BICU to house volunteers

     Bluefields Indian and Caribbean University (BICU) has volunteers from all over the world come to teach and interact with students and faculty.  Finding  housing for them has sometimes been problematic.  And so BICU is constructing a 'hotel' for its volunteers.
     The hotel wasn't finished when this picture was taken (you can tell the project's not done because it's still closed off behind what serves as construction fencing in Bluefields). 
     
     
     The BICU volunteer hotel is closer to the center of town than the main campus and thus closer to restaurants, the bay, the new 'culture center,'  markets, and the many street festivals, all of which will be fun for anyone who gets to stay here.
     The architecture of the new building mirrors that of the buildings at the main campus, one of which is shown below.  


16 October 2015

Killers!

       I've planted more than 500 coconut trees at False Bluff...and then I've replanted a lot of those...
     Sometimes there's an 'animal' that digs a hole right next to a newly planted tree. The bug burrows down and begins to eat the inside of the coconut, the part that's transitioning from food to tree. 
     At the time of planting a young coconut tree the plant is almost as much coconut (which is just a big seed) as it is green fronds; so when something attacks the seed, out of which only two or three new roots extend, death of the whole plant follows pretty quickly. As a result of this bug dining on the young coconut, on the seed, the new sprout dries up and dies. 
   We have acres of 'yard' planted to these trees and wandering around looking at the base of each tree for the tell-tale hole, the sign of invasion, just isn't practical.  There are ways to kill the bug but usually by the time we notice the damage and are ready to treat the problem, it's too late to save the tree.  The only sensible option is to yank the young tree out of the ground and plant another in its place. Rather than nurse an ailing tree, this is our course of action because we have NO shortage of baby trees. 
     Although we usually literally do yank the tree out of the ground, we cut this one to show just what the bug does.





09 October 2015

It's zoysia, not bermuda

     Until the last few years, this grass didn't grow at False Bluff.  It grows all over Big Corn Island and can be found in a few places in Bluefields...which is where I got what's growing at False Bluff now (http://falsebluff.blogspot.com/2013/05/bermuda-grassmaybe.html).
     I was told at some time in the past that this is a 'bermuda' grass and I accepted that with no question until fairly recently when I went online looking for the botanical name of the grass and learned it's actually a form of 'no mow zoysia.'
     Whatever!  It's one of my favorite coastal plants: it's drought resistant, loves the sun, doesn't impede the view of the sea....and withstands salt spray.  These are huge considerations on this section of Nicaragua's Caribbean Coast.
     As mentioned in the blog post in the above parens, after rescuing some from a sidewalk in Bluefields I began to plant really tiny divots at the base of coconut trees, partially because planting them there would provide the newly grass some protection from wind but also from people walking on it before it got well established.
     Turned out the stuff has a real affinity for coconut trees - which I should have guessed from seeing how it grows around coconut trees on Big Island.
     And maybe my very small divots, smaller than the palm of my hand, could qualify as the 'plugs' that are recommended as the best way to plant zoysia.
     Who cares?
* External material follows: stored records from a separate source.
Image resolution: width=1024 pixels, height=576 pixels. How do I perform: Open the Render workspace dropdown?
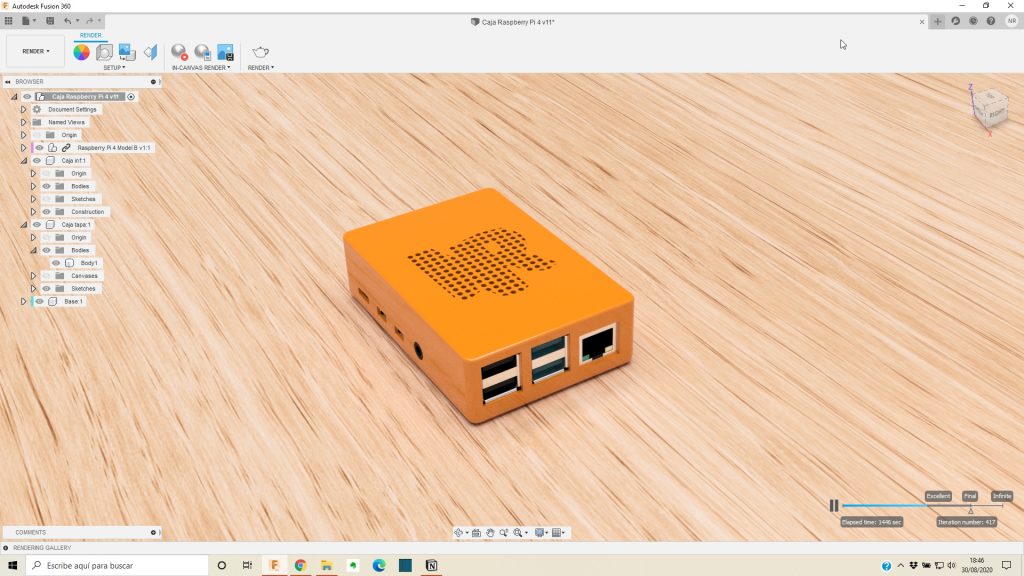click(x=36, y=51)
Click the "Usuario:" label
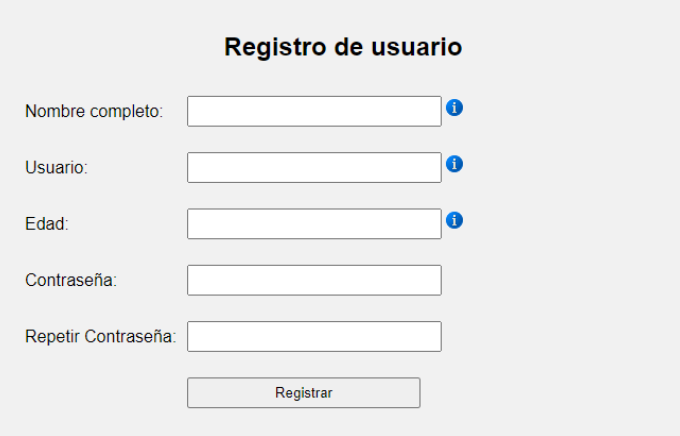Screen dimensions: 680x436 coord(57,168)
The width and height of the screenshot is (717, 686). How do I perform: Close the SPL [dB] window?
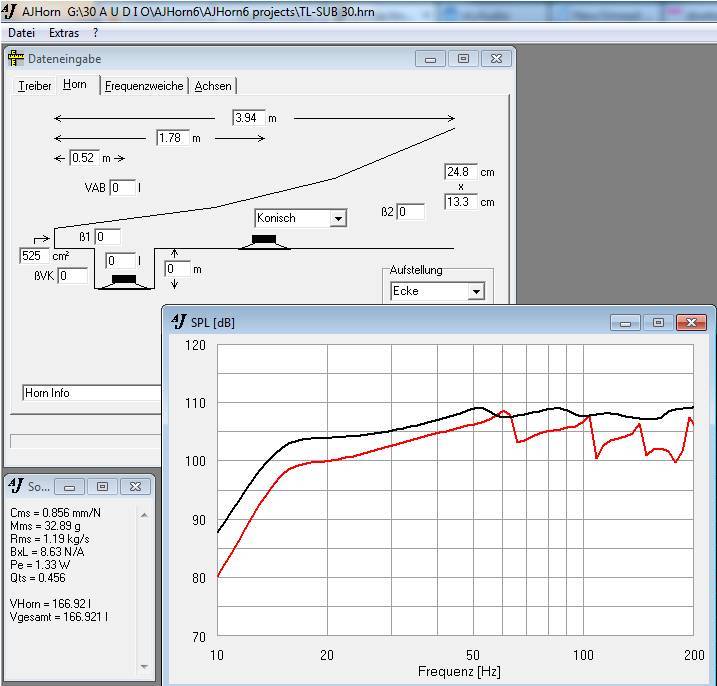691,322
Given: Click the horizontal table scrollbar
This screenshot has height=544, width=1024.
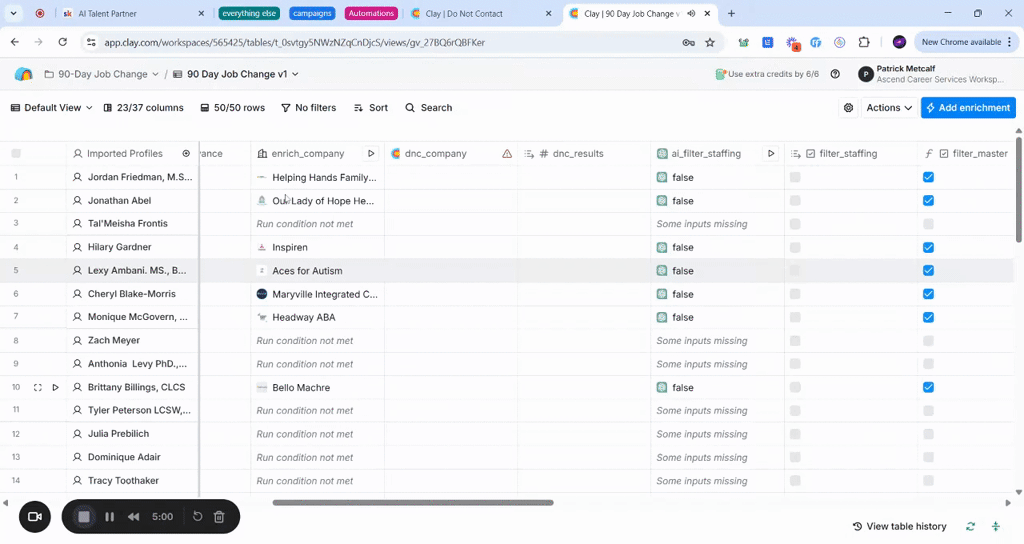Looking at the screenshot, I should [x=412, y=503].
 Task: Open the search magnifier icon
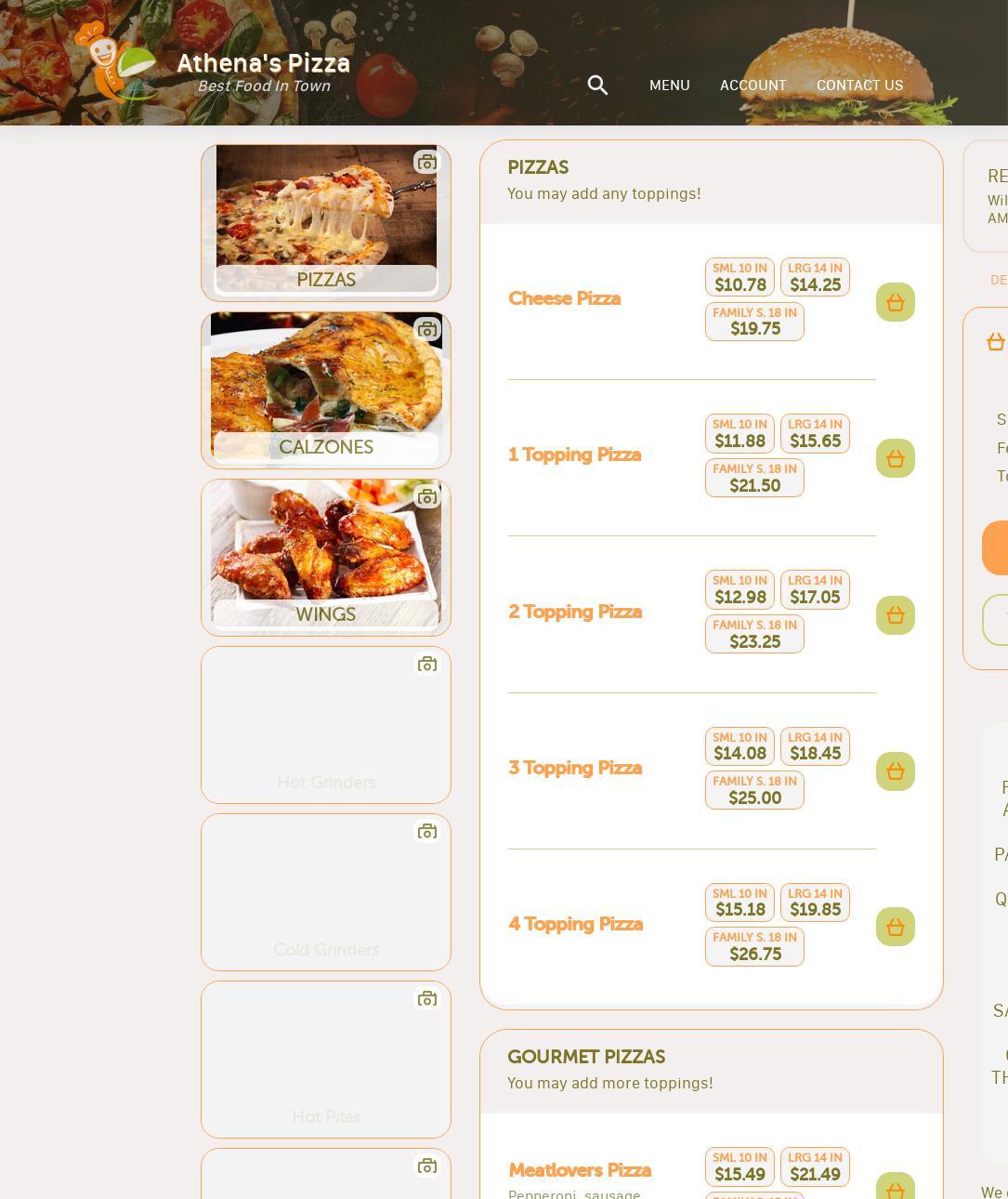click(x=597, y=86)
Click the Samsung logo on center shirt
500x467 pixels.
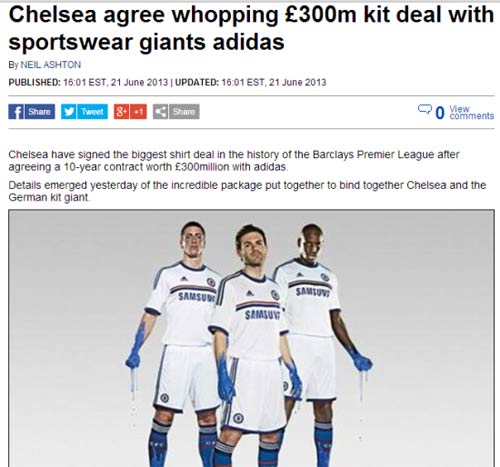[x=262, y=315]
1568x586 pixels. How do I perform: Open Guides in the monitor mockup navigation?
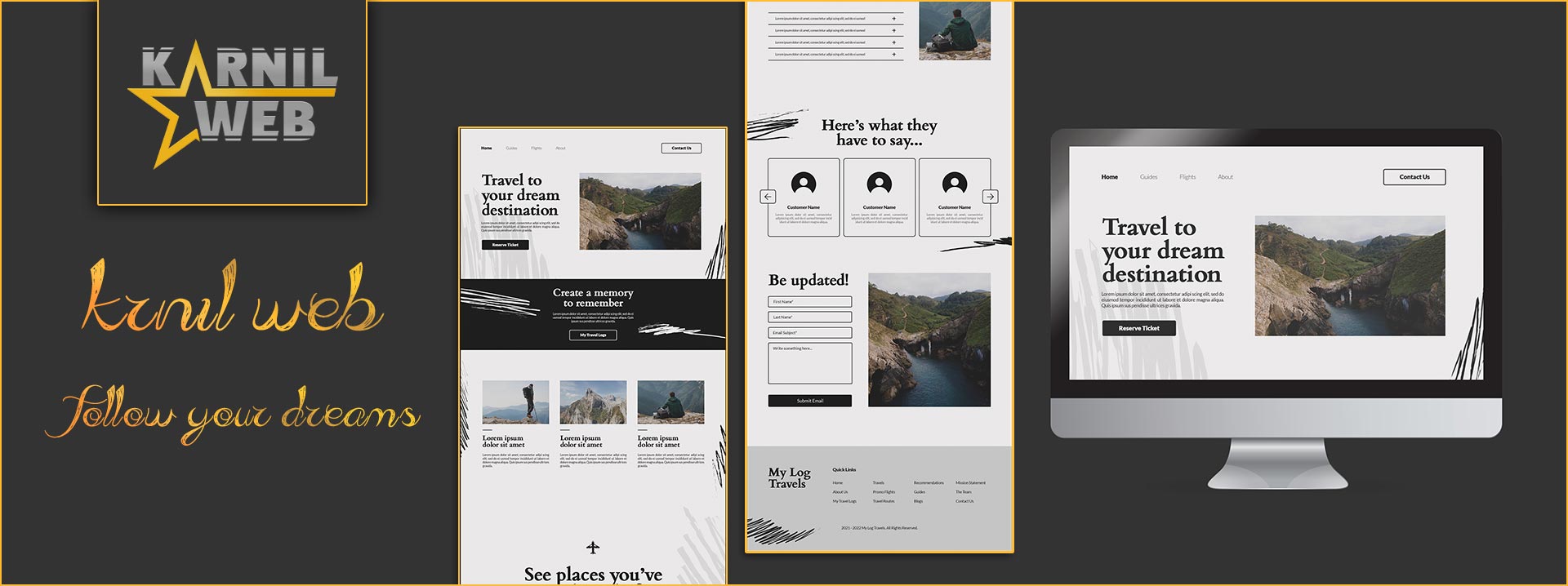[x=1148, y=177]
It's spread, and continues to spread, beautifully and in otherworldly ways, covering bare ground, forcing out undesirable growth, cutting down on the necessity to chop/cut, and providing an endless supply of even more divots to plant at the base of even more trees.
     In a relatively short time most of our cleared land will be well covered with the stuff - which was my original hope - and we'll have a soil and sand-clutching carpet that's pleasant to the eye and easy on the feet.


     I confess, however, that once all the bare sand's covered I'll  miss seeing the way the stuff spreads.